| DATA UNDER STUDY |
· · ·
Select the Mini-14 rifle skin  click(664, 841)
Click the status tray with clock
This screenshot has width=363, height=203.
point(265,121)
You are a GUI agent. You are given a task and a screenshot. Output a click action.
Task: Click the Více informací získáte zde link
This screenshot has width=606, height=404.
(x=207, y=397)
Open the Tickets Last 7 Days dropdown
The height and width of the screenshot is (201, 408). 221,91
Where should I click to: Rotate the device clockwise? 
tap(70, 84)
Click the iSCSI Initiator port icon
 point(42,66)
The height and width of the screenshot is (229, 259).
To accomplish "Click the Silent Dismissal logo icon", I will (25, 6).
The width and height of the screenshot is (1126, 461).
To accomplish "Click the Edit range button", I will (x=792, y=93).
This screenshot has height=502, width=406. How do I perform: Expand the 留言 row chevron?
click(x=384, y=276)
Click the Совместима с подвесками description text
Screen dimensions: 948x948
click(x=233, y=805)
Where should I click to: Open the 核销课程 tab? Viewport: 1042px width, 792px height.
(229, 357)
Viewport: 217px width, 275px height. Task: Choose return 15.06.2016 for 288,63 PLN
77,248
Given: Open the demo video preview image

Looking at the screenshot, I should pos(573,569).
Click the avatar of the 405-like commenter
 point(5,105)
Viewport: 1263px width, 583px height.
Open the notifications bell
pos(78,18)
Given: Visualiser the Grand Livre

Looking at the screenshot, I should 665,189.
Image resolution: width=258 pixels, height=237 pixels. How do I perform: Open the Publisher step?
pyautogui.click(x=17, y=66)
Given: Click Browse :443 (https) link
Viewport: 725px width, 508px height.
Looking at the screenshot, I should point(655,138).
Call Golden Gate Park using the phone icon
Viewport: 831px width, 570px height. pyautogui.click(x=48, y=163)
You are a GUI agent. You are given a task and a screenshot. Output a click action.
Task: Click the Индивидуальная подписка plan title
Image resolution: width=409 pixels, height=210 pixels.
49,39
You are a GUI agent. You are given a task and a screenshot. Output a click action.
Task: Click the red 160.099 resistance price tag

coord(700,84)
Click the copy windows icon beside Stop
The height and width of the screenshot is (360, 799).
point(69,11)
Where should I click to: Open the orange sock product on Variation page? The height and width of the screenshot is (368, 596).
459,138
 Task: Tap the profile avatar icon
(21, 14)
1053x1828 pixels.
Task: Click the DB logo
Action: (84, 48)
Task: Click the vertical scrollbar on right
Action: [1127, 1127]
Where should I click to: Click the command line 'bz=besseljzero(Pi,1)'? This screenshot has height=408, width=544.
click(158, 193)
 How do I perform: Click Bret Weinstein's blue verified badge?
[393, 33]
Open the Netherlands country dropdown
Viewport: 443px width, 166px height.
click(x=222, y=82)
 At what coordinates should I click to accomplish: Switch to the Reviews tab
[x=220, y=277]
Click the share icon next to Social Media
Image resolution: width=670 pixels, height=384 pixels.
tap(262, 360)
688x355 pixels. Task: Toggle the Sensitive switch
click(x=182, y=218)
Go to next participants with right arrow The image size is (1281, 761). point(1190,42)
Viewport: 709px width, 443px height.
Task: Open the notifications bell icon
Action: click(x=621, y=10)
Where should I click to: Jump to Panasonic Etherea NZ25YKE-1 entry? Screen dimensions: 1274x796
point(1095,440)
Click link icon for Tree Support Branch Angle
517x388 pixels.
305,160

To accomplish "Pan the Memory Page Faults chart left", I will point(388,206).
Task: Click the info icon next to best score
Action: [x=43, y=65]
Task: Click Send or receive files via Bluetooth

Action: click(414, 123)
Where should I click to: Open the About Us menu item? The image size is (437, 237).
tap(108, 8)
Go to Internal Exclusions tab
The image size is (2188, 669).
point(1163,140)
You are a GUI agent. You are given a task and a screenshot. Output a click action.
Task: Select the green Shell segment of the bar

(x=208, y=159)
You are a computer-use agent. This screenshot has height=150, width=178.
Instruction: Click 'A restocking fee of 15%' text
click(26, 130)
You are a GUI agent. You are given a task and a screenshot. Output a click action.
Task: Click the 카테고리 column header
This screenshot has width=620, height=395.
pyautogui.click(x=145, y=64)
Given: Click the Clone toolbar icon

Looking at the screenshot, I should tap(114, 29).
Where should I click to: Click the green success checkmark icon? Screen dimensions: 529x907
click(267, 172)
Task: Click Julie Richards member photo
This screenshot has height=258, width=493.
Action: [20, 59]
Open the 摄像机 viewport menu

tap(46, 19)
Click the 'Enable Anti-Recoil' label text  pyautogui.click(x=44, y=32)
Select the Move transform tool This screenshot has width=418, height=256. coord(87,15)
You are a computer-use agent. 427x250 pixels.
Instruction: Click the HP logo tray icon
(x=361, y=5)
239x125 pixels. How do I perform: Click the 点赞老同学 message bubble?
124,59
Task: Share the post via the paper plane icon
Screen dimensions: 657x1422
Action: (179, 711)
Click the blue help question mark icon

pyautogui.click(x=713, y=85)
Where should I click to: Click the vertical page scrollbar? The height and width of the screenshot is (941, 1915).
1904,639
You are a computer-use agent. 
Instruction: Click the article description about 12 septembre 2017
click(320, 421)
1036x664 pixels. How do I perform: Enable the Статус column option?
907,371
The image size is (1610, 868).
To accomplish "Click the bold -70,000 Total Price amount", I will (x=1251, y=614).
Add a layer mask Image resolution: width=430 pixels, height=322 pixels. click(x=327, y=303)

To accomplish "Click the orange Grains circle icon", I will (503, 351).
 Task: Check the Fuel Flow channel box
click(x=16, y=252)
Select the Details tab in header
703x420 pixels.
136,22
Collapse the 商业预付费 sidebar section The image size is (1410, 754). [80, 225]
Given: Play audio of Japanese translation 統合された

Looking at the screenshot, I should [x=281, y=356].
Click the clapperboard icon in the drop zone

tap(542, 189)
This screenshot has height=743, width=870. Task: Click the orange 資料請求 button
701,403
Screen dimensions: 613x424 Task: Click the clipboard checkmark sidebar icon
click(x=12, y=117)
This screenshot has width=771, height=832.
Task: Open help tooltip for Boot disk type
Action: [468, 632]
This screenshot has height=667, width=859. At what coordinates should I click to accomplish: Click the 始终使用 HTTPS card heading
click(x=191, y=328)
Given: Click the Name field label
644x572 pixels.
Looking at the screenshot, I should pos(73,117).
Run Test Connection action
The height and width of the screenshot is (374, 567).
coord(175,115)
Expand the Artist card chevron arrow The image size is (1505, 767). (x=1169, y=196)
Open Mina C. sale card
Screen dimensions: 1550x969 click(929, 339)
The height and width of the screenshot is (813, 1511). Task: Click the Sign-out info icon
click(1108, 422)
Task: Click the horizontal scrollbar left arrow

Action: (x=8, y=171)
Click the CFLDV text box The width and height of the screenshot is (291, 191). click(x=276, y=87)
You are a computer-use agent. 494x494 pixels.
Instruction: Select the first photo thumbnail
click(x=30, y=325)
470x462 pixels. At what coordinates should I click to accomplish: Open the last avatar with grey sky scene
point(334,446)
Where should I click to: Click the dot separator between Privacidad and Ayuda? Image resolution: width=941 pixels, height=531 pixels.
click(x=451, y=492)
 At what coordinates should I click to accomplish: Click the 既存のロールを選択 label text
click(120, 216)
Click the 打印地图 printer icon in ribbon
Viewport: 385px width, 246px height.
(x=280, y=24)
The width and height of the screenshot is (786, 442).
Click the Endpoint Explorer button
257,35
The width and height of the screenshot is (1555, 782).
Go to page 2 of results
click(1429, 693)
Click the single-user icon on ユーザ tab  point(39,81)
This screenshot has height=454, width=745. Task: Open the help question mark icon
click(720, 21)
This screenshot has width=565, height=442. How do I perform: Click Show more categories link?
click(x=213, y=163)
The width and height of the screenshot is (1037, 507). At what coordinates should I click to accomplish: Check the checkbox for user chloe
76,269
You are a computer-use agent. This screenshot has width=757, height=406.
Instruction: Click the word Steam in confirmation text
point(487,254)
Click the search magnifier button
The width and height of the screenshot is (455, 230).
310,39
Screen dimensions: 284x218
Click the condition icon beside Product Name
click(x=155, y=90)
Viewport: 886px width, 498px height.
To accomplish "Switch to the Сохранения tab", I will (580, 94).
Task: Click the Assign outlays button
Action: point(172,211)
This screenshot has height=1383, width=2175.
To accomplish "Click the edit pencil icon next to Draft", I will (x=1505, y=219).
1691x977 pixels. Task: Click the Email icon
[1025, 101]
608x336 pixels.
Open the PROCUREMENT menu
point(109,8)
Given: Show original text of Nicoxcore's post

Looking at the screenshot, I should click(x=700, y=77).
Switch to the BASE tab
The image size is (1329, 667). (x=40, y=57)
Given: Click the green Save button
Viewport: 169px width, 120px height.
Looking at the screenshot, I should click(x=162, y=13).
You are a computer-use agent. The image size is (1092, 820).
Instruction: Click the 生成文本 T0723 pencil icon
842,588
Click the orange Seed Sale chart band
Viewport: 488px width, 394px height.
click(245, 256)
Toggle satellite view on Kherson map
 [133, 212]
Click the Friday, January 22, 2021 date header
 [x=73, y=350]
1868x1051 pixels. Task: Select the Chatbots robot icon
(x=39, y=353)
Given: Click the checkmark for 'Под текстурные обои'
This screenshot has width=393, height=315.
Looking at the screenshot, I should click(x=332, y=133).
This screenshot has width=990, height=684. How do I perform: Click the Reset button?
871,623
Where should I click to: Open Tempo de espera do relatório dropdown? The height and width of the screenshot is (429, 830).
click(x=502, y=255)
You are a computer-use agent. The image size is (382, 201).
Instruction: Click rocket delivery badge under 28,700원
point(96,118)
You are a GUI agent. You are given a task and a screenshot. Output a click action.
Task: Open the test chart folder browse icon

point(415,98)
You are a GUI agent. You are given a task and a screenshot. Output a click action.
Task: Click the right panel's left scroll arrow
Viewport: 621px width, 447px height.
· · ·
| TASK DETAILS |
Please set down exactly the lines running from the one with "Click the condition icon beside Product Name" to the last line of the entries above, both of them included, and no others.

| COMPLETED TASK |
Click the condition icon beside Product Name
click(x=155, y=90)
Viewport: 886px width, 498px height.
To accomplish "Switch to the Сохранения tab", I will (580, 94).
Task: Click the Assign outlays button
Action: point(172,211)
This screenshot has height=1383, width=2175.
To accomplish "Click the edit pencil icon next to Draft", I will (x=1505, y=219).
1691x977 pixels. Task: Click the Email icon
[1025, 101]
608x336 pixels.
Open the PROCUREMENT menu
point(109,8)
Given: Show original text of Nicoxcore's post

Looking at the screenshot, I should click(x=700, y=77).
Switch to the BASE tab
The image size is (1329, 667). (x=40, y=57)
Given: Click the green Save button
Viewport: 169px width, 120px height.
Looking at the screenshot, I should click(x=162, y=13).
You are a computer-use agent. The image size is (1092, 820).
Instruction: Click the 生成文本 T0723 pencil icon
842,588
Click the orange Seed Sale chart band
Viewport: 488px width, 394px height.
click(245, 256)
Toggle satellite view on Kherson map
 [133, 212]
Click the Friday, January 22, 2021 date header
 [x=73, y=350]
1868x1051 pixels. Task: Select the Chatbots robot icon
(x=39, y=353)
Given: Click the checkmark for 'Под текстурные обои'
This screenshot has width=393, height=315.
Looking at the screenshot, I should click(x=332, y=133).
This screenshot has width=990, height=684. How do I perform: Click the Reset button?
871,623
Where should I click to: Open Tempo de espera do relatório dropdown? The height and width of the screenshot is (429, 830).
click(x=502, y=255)
You are a computer-use agent. The image size is (382, 201).
Instruction: Click rocket delivery badge under 28,700원
point(96,118)
You are a GUI agent. You are given a task and a screenshot. Output a click action.
Task: Open the test chart folder browse icon

point(415,98)
You are a GUI agent. You are given a task and a screenshot. Output a click action.
Task: Click the right panel's left scroll arrow
Viewport: 621px width, 447px height.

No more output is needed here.